→ **EXERCISE INSTRUCTIONS**
Reproduce the lines from the one holding "Open the SETTINGS tab" to the end of the entries. Include both ends and change nothing.

Collected data
● ● ● ●
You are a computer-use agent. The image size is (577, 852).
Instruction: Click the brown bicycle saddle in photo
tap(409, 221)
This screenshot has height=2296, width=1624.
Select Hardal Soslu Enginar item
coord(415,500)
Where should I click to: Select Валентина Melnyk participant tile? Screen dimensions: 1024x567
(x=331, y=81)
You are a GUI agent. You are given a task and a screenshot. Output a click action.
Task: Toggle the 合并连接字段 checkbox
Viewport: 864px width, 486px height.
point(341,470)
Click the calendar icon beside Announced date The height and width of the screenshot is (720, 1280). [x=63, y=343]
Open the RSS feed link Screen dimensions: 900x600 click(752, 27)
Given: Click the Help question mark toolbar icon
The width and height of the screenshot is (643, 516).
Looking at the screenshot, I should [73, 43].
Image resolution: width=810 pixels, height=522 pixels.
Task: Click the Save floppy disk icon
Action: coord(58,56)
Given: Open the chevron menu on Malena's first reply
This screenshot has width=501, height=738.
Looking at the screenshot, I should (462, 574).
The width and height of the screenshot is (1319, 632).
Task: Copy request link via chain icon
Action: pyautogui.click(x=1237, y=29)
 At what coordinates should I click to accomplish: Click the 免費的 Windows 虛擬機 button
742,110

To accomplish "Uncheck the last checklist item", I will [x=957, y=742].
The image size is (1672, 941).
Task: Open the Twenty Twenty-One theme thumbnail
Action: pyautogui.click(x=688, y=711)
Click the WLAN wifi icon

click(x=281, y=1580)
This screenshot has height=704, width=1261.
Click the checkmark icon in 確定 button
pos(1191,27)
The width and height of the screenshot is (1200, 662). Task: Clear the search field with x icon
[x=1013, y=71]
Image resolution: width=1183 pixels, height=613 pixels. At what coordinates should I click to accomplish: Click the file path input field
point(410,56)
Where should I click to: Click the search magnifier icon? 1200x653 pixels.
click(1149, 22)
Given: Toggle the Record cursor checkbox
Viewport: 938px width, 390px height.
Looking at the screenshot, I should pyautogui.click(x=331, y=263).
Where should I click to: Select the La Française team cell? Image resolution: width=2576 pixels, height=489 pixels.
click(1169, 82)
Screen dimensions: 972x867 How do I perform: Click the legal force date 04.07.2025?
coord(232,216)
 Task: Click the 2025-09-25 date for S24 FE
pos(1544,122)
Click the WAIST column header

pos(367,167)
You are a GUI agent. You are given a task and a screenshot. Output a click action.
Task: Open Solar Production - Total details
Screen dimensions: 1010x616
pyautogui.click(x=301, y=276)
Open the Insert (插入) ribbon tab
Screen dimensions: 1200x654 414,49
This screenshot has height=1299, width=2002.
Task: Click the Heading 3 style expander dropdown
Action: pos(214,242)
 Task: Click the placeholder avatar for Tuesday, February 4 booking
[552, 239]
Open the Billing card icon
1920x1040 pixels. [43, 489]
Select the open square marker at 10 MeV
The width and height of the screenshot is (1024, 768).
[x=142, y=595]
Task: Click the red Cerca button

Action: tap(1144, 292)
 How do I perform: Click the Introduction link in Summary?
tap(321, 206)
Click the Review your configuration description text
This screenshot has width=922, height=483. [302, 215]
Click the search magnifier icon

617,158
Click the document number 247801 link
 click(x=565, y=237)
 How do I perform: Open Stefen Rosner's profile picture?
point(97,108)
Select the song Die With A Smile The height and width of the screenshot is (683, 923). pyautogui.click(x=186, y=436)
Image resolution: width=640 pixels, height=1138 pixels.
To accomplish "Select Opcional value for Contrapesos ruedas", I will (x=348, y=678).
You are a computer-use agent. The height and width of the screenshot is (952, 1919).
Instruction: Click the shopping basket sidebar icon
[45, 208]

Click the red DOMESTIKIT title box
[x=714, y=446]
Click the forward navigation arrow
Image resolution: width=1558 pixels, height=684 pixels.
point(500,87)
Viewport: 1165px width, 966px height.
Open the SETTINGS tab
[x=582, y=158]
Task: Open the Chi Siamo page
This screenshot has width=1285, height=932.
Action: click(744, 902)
● ● ● ●
→ **RESPONSE TO THIS TASK**
Open the SETTINGS tab
[x=582, y=158]
Task: Open the Chi Siamo page
This screenshot has width=1285, height=932.
Action: click(744, 902)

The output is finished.